** Start PROVIDED TEXT **

Baltic Air Surveillance Network (BALTNET) is an air defense radar network operated by the Baltic States of Latvia, Lithuania and Estonia.

Structure 

The Baltic Air Surveillance Network (BALTNET) is one of the commands within the NATO Integrated Air Defense System (NATINADS). BALTNET's Regional Airspace Surveillance Coordination Centre (RASCC) is located in Karmėlava and reports to NATO's (CAOC) Combined Air Operations Centre: CAOC Uedem.

** End PROVIDED TEXT **

TASKS TO CARRY OUT |
[1] In the BALTNET passage, where is the Regional Airspace Surveillance Coordination Centre located?
[2] Please carry on the BALTNET passage from its final sentence.

** Start RECORD LIST **

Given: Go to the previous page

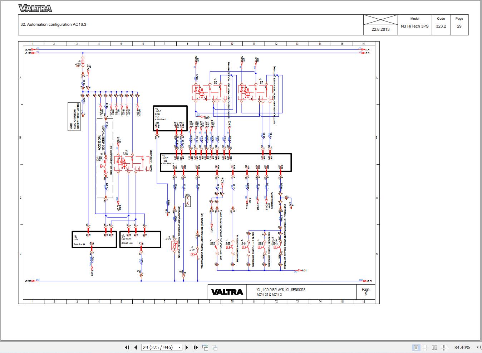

** End RECORD LIST **
** Start RECORD LIST **

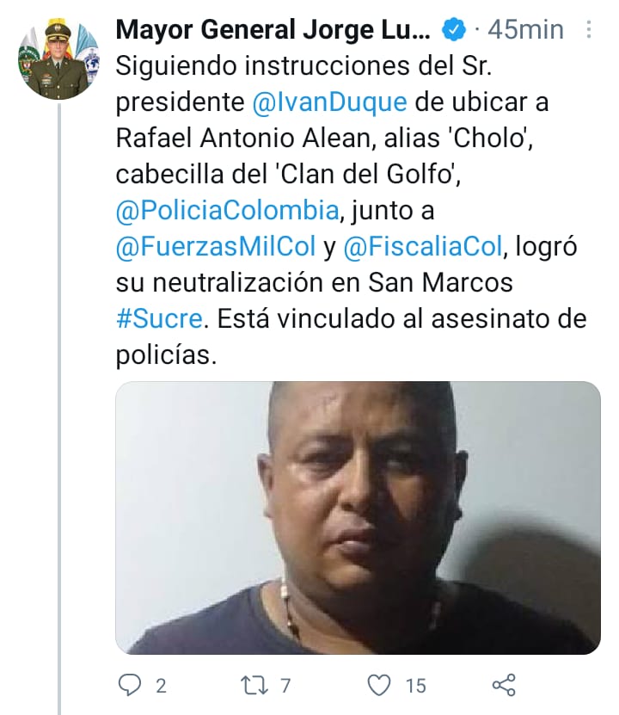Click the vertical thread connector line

** End RECORD LIST **
** Start RECORD LIST **

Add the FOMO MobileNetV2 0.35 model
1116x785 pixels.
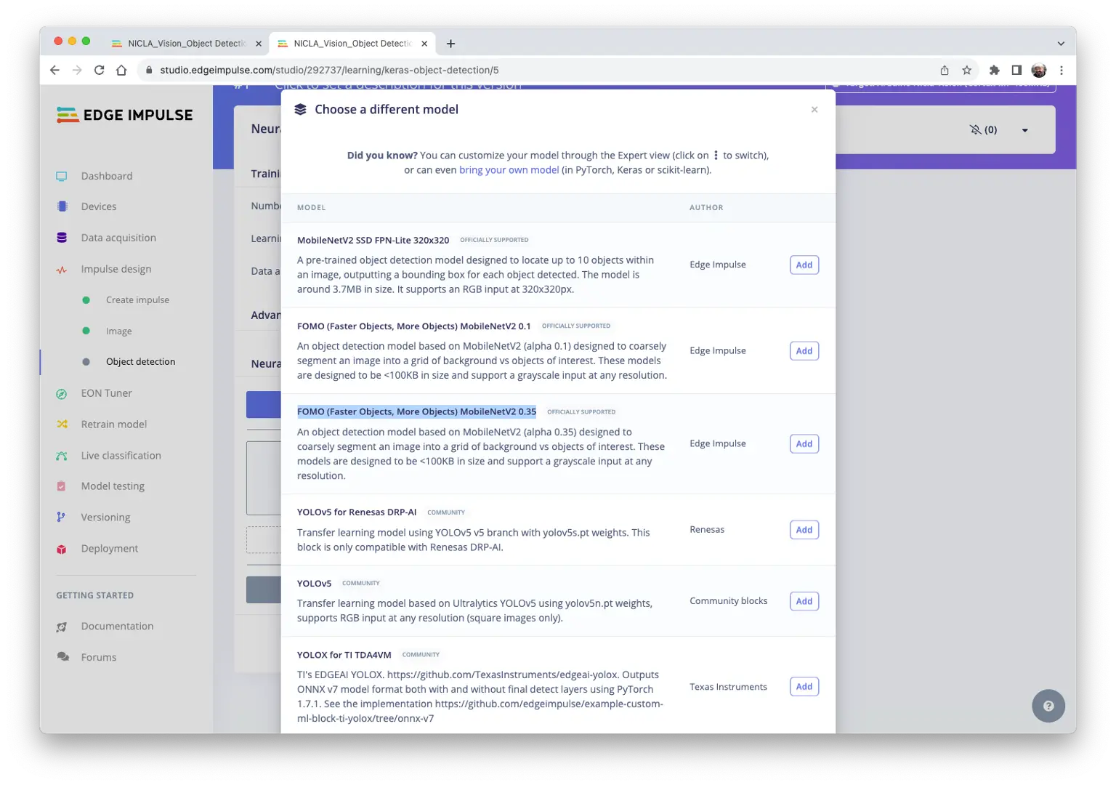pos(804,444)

** End RECORD LIST **

ANSWERS IN ORDER |
[1] Karmėlava

[2]
 Regional Airspace Surveillance Coordination Centre (RASCC), in Karmėlava
 (Estonian Air Force) Air Operations Centre, at Ämari Air Base
 Radar Station, in Levalõpme, with GM 403
 Radar Station, in Otepää, with GM 403
 Radar Station, in Kellavere, with AN/TPS-77
 (Latvian Air Force) Air Operations Centre, at Lielvārde Air Base
 1st Radiotechnical (Radar) Post, at Lielvārde Air Base, with AN/TPS-77
 2nd Radiotechnical (Radar) Post, in Audriņi, with AN/TPS-77
 3rd Radiotechnical (Radar) Post, in Čalas, with AN/TPS-77
 (Lithuanian Air Force) Airspace Operations Centre, in Karmėlava
 Radar Station in Antaveršis
 Radar Station in Degučiai
 Radar Station in Ceikiškės
Lithuanian radars are manufactured by Indra Sistemas.

See also 
 Airspace Surveillance and Control Command (Lithuania)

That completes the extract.